The patient wristband clearly identifies the patient using the demographic information on PAS. The information from PAS is obtained from the patient. In previous research done about blood transfusion it was identified that there were two weak areas, one being at the point of sample collection and again at the point of transfusion.

The Mayday system sees a unique identifier taken at the point of bleeding. This is then captured by the Pathology Laboratory Information Management System and the identifier is placed on the blood bag in the form of a 2D barcode.

"Before transfusion a comparison check will be made by reading the chip in the patient's wristband and the 2D barcode on the compatibility label," says Sohal. The system aims to ensure the right patient gets the right blood.

RFID's potential

With RFID providers like Oracle and Intel estimating the market for RFID in the European healthcare sector is worth $420m, it is likely the study is being closely watched.

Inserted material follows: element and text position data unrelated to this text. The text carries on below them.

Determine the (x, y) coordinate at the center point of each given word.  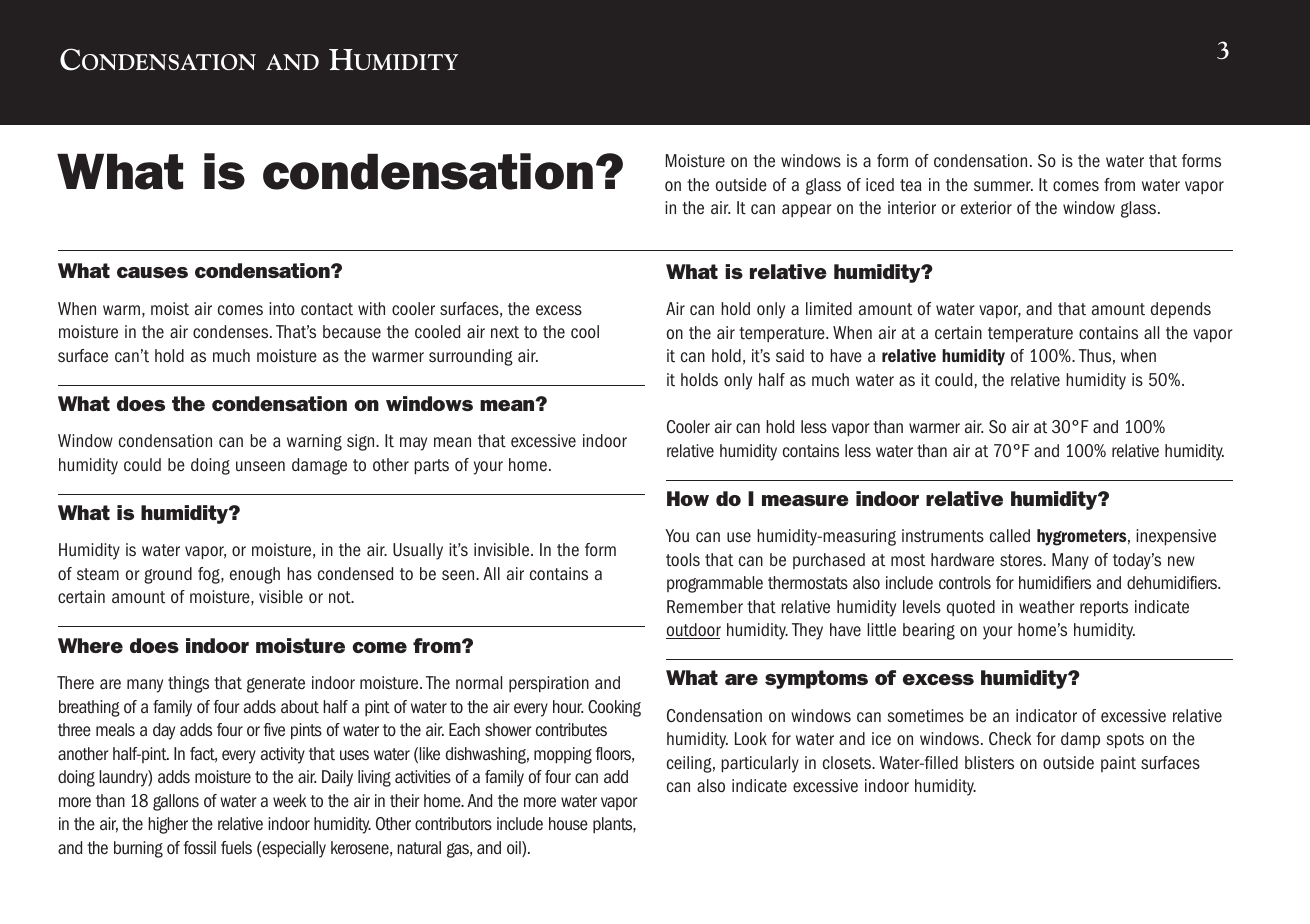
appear (807, 210)
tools (683, 559)
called (1010, 535)
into (282, 309)
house (568, 824)
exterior (986, 208)
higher (168, 825)
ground (168, 575)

The adoption of RFID by an organisation as large as the NHS could be a massive leap for the electronics industry, helping to spur on research and demonstrate the business case for such technology. There have been a number of blood tracking pilots carried out throughout Europe in the past few years.

"It is hoped the hospital will see a reduction in the number of samples rejected, a reduction in patient safety incidents and improved traceability of blood and blood products."

The Amsterdam study estimated in blood tracking alone the technology could save an average-sized hospital $550,000 annually through more efficient use of bloodstocks. However, the study also found some problems with active RFID interference but concluded that under real-use conditions, with careful placement of antennas and the correct power setting there was no patient risk.

Another pilot at San Raffaele in Milan tracked for autologous transfusions, or blood taken from the patient which is then returned during transfusion at a later stage. Staff members said it greatly reduced their fears of giving the wrong blood. It concluded RFID provided a robust solution for erroneous autologous blood transfusions and predicted RFID would be investigated further by hospitals and governments for blood tracking.

The Mayday test

Sohal says the pilot at Mayday is currently in phase two with the basic blood tracking system installed, but further development is required to incorporate the unique RFID identifier.

The latest lesson learnt is in trying to develop child wrist bands which will take the RFID tags. "The child wristband is much smaller and made of softer material. We are able to write to and read the chip," says Sohal.

"We are currently experiencing problems with reading the linear and 2D barcode on the wristband. It is sufficient to say work is underway to produce a paediatric wristband."

The pilot still has some way to go before any preliminary results are available but it is expected results will be available by August 2009. It is hoped the hospital will see a reduction in the number of samples rejected, a reduction in patient safety incidents, improved traceability of blood and blood products and better management of blood and blood products.